- _Problem to solve_: Which lines of the records contain the word "Open"? Pull out each of those lines in full.
>> start Exercise input
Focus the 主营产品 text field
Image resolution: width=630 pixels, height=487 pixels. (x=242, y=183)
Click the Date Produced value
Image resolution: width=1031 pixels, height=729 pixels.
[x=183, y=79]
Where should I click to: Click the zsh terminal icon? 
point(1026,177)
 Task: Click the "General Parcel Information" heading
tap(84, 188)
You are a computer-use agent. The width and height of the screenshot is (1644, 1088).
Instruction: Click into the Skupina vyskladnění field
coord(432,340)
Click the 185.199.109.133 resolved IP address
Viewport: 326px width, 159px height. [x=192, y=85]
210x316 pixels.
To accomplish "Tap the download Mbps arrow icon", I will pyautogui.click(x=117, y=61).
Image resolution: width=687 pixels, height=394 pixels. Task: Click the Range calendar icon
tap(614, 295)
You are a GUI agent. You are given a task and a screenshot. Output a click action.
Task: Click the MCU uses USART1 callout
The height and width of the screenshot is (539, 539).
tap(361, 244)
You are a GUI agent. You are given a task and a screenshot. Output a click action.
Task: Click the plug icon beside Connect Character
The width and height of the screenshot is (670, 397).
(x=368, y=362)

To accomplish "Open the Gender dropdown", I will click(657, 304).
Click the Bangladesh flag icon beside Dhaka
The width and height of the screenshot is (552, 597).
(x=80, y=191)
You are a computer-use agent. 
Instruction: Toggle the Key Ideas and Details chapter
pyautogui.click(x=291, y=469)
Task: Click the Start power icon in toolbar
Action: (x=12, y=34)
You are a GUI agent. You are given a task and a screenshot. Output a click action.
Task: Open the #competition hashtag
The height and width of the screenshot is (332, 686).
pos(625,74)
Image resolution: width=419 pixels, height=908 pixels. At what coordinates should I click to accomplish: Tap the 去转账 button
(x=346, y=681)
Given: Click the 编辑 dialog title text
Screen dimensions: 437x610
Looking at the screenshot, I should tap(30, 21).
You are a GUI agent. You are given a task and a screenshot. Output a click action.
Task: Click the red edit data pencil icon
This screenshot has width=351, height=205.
>> end Exercise input
- _Result for this exercise_:
To accomplish "Open the Gender dropdown", I will click(657, 304).
Task: Open the #competition hashtag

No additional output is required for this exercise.